Jim Clark’s racing career is unique, in that as well as Formula 1 single-seaters, he drove a wider variety of other cars to victory than probably any other top flight drivers in the history of the sport. In Colin Chapman’s cars, he became world F1 Champion in 1963 and 1965 and narrowly missed out in 1962 and 1964 through mechanical failures in the last races of both seasons.
However, because in those days F1 drivers were not contracted to race exclusively for Formula 1 teams, Jim took full advantage.
He raced Porsche, Jaguar, Galaxie, Lotus Cortina etc. This was despite the remarkably close bond between Jim and Colin, to whom he dedicated his Formula 1 career. He and Colin went to Indianapolis with the Lotus team and in 1965 trounced the American front-engined dinosaurs in their own back/Brick yard, the first foreigner - never mind Scotsman - to win the legendary 500.
In the end Jim’s keenness to race whatever was to hand was perhaps his undoing; at a relatively minor race on April 7, 1968, Jim was killed, with not a soul as witness, driving a Formula 2 single-seater out on a remote part of the Hockenheim Circuit in Germany, A suspected failure of tyre or suspension in his race car was the likely cause.
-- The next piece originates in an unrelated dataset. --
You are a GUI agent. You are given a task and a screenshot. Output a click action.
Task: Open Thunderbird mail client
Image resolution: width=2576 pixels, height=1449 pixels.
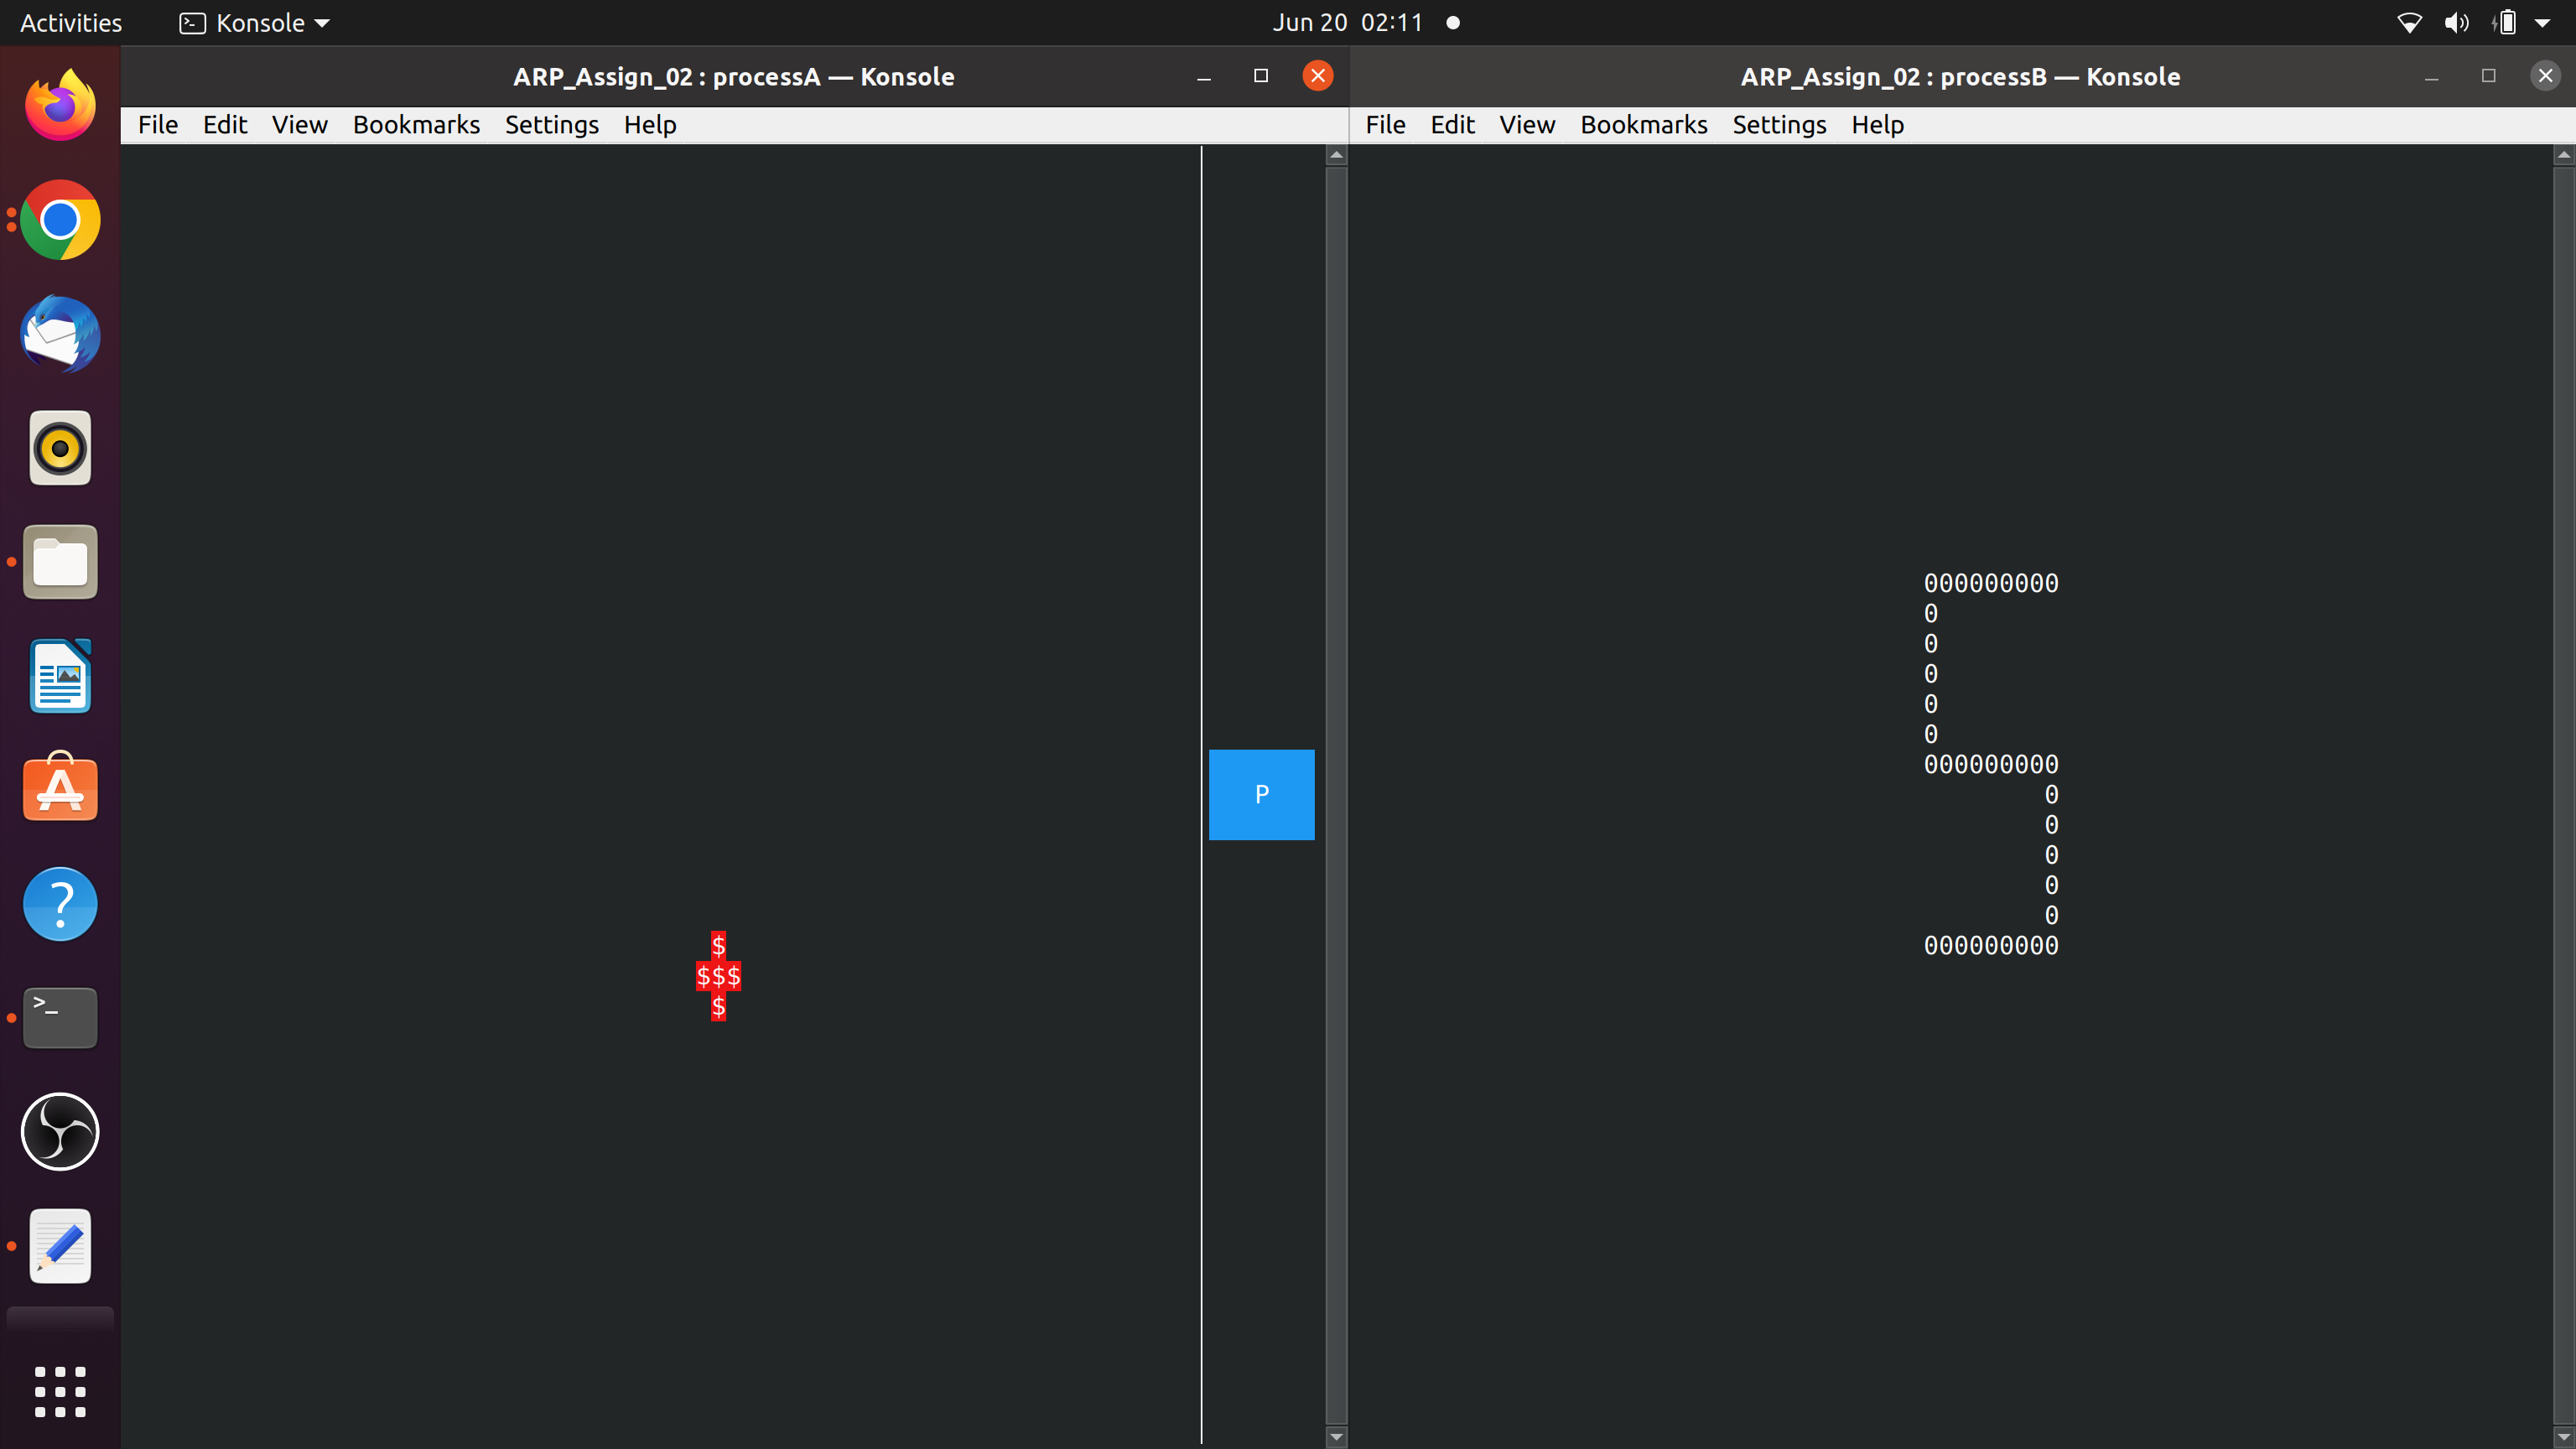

A carefully tended memorial to Jim is to be found at the circuit to this day, thanks to the efforts of various contributors from around the world including Ford of America.
It was not long after the carnage of crashes that killed so many of Jim’s contemporaries that Jackie Stewart, Jim’s compatriot, began his very determined campaign to improve safety for drivers (and spectators) in F1 racing.